> [Tasks and exercises]:
• a. In the patch message, which commit added a seqlock for the low and high port numbers?
• b. Summarize the patch message in two sentences.

> [Passage]:
[<prev] [next>] [thread-next>] [day] [month] [year] [list]
Message-ID: <a4f5b61c9cd44eada41d8f09d3848806@AcuMS.aculab.com>
Date: Wed, 29 Nov 2023 19:26:02 +0000
From: David Laight <David.Laight@...LAB.COM>
To: "netdev@...r.kernel.org" <netdev@...r.kernel.org>, 'Jakub Kicinski'
<kuba@...nel.org>, "David S. Miller" <davem@...emloft.net>
CC: Stephen Hemminger <stephen@...workplumber.org>, Eric Dumazet
<edumazet@...gle.com>, 'David Ahern' <dsahern@...nel.org>, Paolo Abeni
<pabeni@...hat.com>, "'jakub@...udflare.com'" <jakub@...udflare.com>
Subject: [PATCH net-next] ipv4: Use READ/WRITE_ONCE() for IP local_port_range
Commit 227b60f5102cd added a seqlock to ensure that the low and high
port numbers were always updated together.
This is overkill because the two 16bit port numbers can be held in
a u32 and read/written in a single instruction.

> [Material provided]:
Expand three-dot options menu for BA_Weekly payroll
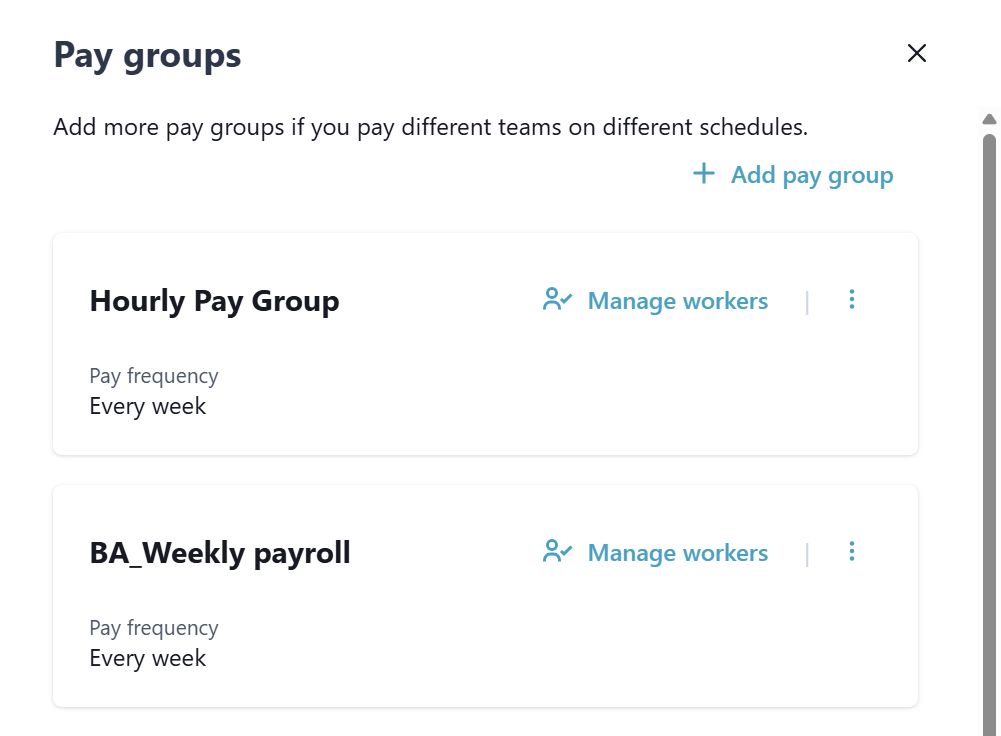The width and height of the screenshot is (1001, 736). tap(852, 551)
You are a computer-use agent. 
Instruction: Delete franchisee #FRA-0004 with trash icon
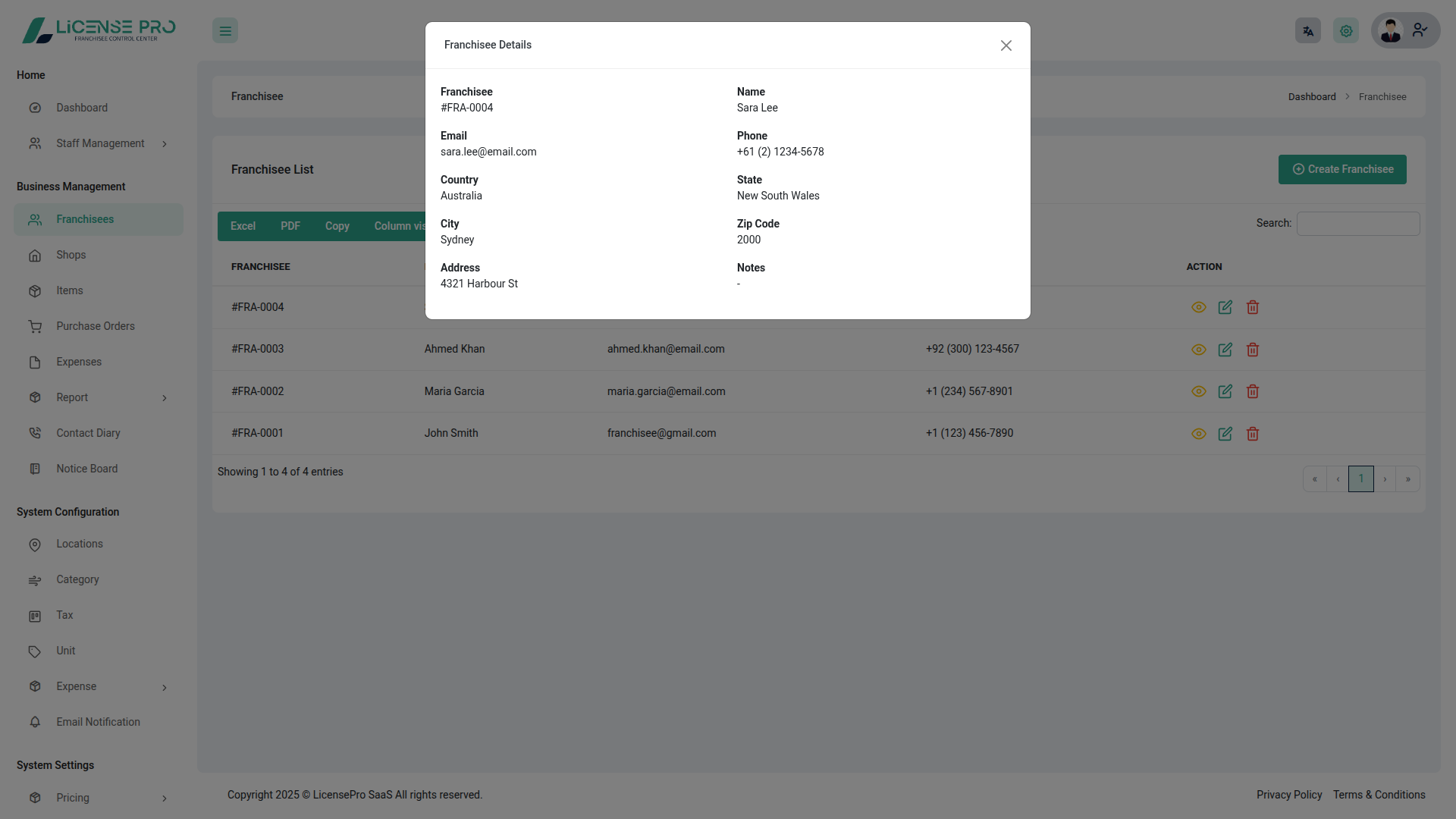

> [Results]:
• a. Commit 227b60f5102cd.

• b. The patch changes the IPv4 local_port_range to use READ/WRITE_ONCE(), replacing a seqlock that commit 227b60f5102cd added so the low and high port numbers would always be updated together. The seqlock is overkill because the two 16-bit port numbers fit in a u32 that can be read or written in a single instruction.